### HOW TO COMPLETE THIS TASK
Would you please return the lines of the entries below starting at the line that has "Where should I click to: Select the Rectangle" and ending at the line that has "Given: Click the Layout: US status bar item", both included, exactly as they are?

### SUPPLIED MATERIAL
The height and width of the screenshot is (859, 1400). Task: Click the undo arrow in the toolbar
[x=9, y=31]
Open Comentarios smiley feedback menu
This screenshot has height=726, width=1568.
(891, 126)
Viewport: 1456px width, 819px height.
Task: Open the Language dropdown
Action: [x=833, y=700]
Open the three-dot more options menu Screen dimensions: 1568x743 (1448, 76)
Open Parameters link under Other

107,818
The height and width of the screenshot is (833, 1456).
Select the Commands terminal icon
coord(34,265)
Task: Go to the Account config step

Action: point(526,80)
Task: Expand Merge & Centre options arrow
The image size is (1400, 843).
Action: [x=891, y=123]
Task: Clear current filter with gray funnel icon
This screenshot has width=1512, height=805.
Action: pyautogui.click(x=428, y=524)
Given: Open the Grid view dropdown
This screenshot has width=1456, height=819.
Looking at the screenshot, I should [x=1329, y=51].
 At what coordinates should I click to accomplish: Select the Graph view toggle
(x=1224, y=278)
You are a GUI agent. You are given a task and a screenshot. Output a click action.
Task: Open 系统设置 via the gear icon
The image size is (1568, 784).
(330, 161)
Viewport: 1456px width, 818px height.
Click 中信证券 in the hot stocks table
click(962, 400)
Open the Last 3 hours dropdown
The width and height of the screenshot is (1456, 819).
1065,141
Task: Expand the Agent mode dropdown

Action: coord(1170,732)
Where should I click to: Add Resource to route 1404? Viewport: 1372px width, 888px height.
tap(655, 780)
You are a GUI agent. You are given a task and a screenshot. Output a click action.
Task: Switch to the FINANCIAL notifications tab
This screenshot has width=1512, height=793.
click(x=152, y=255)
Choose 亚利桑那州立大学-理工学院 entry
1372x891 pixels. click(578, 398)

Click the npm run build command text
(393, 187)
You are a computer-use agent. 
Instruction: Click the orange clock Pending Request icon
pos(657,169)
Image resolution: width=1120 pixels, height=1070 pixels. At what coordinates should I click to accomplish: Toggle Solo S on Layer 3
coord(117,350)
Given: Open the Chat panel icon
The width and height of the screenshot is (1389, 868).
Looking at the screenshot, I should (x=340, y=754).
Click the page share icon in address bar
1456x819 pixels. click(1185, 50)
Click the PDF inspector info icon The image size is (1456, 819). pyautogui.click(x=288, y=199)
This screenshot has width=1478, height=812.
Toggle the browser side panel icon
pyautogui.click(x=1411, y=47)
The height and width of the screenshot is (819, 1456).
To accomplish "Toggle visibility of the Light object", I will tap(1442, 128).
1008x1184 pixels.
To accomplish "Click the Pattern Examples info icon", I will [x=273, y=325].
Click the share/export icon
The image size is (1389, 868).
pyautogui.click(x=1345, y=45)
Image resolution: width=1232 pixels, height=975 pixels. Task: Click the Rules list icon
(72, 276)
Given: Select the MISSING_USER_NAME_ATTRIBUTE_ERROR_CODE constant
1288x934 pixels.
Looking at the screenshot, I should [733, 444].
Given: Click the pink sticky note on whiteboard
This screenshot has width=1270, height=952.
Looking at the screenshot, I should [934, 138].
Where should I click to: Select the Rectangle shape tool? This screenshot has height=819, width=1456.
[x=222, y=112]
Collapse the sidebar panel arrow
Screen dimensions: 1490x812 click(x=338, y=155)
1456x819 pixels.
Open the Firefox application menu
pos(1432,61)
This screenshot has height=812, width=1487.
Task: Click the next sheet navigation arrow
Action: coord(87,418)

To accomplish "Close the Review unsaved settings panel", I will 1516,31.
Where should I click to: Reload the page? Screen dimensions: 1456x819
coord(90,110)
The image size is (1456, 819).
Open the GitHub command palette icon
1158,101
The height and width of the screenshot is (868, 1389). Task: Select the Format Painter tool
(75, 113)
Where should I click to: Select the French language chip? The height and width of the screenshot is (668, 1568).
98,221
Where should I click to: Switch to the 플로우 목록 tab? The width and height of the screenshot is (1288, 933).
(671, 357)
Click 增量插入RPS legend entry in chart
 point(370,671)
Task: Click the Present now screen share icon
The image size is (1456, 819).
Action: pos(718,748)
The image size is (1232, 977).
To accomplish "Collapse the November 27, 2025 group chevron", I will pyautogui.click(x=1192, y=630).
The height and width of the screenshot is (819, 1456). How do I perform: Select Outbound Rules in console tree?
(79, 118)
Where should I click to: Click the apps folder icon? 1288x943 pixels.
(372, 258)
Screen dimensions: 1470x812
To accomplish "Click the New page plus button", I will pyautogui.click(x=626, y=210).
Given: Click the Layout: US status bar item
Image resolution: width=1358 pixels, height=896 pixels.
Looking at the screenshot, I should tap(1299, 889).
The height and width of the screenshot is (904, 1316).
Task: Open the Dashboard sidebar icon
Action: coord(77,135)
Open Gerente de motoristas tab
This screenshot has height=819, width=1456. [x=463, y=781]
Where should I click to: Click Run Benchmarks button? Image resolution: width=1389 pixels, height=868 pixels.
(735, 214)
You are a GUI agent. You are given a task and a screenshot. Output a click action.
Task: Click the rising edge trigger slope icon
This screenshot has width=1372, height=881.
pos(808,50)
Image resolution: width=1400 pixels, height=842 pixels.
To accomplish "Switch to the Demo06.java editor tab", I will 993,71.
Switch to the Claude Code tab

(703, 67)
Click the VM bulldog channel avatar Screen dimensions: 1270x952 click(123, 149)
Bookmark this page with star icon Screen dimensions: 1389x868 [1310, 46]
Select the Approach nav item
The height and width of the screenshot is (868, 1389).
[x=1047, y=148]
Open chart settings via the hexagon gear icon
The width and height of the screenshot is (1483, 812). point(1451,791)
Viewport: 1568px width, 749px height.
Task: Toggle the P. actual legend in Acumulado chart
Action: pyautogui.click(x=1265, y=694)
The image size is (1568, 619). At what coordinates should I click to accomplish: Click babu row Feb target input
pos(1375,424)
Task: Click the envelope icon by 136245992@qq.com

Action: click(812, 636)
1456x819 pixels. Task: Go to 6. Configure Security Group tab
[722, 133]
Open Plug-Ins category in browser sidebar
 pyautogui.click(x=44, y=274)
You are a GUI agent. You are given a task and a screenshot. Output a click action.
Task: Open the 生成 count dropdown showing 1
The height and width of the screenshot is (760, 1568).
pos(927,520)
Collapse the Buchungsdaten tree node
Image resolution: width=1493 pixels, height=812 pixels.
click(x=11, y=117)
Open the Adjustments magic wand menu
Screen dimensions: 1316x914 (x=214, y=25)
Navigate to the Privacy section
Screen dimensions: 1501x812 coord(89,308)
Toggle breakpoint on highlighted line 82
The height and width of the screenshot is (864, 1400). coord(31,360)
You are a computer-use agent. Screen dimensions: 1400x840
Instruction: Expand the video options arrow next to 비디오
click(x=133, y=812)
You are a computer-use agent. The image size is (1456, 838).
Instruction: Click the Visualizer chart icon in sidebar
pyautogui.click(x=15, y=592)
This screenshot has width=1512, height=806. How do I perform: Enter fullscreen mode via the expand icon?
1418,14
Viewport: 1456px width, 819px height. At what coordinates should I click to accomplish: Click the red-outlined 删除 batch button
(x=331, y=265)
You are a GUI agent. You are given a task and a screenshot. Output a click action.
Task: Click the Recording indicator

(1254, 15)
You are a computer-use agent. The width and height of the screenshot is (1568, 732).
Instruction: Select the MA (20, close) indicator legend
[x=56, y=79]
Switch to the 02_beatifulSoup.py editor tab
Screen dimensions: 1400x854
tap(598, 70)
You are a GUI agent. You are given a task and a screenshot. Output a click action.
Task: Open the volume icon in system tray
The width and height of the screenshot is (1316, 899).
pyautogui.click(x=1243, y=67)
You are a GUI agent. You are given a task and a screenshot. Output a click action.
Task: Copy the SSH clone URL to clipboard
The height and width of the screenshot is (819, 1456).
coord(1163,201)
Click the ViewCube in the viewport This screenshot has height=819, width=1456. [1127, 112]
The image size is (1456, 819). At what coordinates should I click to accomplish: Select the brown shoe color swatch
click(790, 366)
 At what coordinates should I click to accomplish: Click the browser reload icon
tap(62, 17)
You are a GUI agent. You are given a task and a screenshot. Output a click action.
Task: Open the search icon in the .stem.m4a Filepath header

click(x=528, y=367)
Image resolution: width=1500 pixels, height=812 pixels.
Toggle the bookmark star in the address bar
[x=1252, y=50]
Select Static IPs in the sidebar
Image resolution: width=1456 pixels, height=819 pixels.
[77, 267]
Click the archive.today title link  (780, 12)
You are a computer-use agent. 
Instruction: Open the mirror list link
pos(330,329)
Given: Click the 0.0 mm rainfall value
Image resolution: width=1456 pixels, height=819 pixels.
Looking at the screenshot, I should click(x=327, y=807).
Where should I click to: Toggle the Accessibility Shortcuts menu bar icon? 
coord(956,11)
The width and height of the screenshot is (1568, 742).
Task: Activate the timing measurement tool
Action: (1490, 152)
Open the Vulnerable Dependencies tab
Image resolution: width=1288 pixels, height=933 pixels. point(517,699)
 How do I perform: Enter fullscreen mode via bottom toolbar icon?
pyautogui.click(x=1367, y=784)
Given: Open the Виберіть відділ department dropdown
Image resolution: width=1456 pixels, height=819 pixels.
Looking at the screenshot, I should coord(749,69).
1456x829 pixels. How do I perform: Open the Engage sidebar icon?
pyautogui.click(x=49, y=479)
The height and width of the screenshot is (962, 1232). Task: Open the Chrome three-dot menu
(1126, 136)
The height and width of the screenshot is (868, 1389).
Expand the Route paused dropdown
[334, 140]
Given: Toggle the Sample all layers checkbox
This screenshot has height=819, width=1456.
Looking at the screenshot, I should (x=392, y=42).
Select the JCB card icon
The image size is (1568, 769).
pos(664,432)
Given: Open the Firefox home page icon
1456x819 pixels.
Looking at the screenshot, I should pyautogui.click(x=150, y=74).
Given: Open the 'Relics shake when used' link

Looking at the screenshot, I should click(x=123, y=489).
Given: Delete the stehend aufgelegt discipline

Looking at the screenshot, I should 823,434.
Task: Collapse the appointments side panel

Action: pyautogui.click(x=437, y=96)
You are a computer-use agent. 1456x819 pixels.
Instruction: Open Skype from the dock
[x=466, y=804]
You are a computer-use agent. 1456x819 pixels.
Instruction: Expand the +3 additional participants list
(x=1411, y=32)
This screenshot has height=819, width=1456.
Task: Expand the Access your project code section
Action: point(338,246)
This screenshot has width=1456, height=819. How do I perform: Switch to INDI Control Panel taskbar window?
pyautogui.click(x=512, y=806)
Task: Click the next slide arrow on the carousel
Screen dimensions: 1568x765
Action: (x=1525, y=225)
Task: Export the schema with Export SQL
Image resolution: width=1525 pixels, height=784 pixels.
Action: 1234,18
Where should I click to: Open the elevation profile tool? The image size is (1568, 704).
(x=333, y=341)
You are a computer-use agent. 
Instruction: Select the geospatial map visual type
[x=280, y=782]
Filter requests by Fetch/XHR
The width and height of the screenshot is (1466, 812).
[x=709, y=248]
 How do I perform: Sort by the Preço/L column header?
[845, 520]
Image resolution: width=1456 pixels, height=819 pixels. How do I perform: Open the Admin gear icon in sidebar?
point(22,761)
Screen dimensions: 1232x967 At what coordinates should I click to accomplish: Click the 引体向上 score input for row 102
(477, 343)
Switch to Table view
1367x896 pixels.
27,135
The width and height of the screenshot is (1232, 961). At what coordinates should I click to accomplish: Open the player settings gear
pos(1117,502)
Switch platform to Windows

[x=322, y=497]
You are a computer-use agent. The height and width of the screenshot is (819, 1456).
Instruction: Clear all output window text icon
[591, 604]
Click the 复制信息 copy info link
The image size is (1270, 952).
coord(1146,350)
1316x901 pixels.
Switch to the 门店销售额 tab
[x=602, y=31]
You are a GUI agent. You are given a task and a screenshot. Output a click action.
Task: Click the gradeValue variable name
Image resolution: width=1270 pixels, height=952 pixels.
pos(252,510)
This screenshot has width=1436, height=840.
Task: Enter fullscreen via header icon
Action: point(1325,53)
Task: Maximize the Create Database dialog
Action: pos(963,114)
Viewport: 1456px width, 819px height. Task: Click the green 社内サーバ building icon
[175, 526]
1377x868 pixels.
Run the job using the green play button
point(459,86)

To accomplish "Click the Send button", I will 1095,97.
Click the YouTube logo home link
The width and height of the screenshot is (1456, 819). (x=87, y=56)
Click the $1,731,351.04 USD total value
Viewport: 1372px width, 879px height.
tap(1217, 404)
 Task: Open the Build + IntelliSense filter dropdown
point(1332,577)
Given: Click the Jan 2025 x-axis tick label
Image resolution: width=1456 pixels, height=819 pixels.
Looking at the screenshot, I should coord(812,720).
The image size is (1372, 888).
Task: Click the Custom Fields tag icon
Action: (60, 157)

### RESPONSE AREA
Where should I click to: Select the Rectangle shape tool? This screenshot has height=819, width=1456.
[x=222, y=112]
Collapse the sidebar panel arrow
Screen dimensions: 1490x812 click(x=338, y=155)
1456x819 pixels.
Open the Firefox application menu
pos(1432,61)
This screenshot has height=812, width=1487.
Task: Click the next sheet navigation arrow
Action: coord(87,418)

To accomplish "Close the Review unsaved settings panel", I will 1516,31.
Where should I click to: Reload the page? Screen dimensions: 1456x819
coord(90,110)
The image size is (1456, 819).
Open the GitHub command palette icon
1158,101
The height and width of the screenshot is (868, 1389). Task: Select the Format Painter tool
(75, 113)
Where should I click to: Select the French language chip? The height and width of the screenshot is (668, 1568).
98,221
Where should I click to: Switch to the 플로우 목록 tab? The width and height of the screenshot is (1288, 933).
(671, 357)
Click 增量插入RPS legend entry in chart
 point(370,671)
Task: Click the Present now screen share icon
The image size is (1456, 819).
Action: pos(718,748)
The image size is (1232, 977).
To accomplish "Collapse the November 27, 2025 group chevron", I will pyautogui.click(x=1192, y=630).
The height and width of the screenshot is (819, 1456). How do I perform: Select Outbound Rules in console tree?
(79, 118)
Where should I click to: Click the apps folder icon? 1288x943 pixels.
(372, 258)
Screen dimensions: 1470x812
To accomplish "Click the New page plus button", I will pyautogui.click(x=626, y=210).
Given: Click the Layout: US status bar item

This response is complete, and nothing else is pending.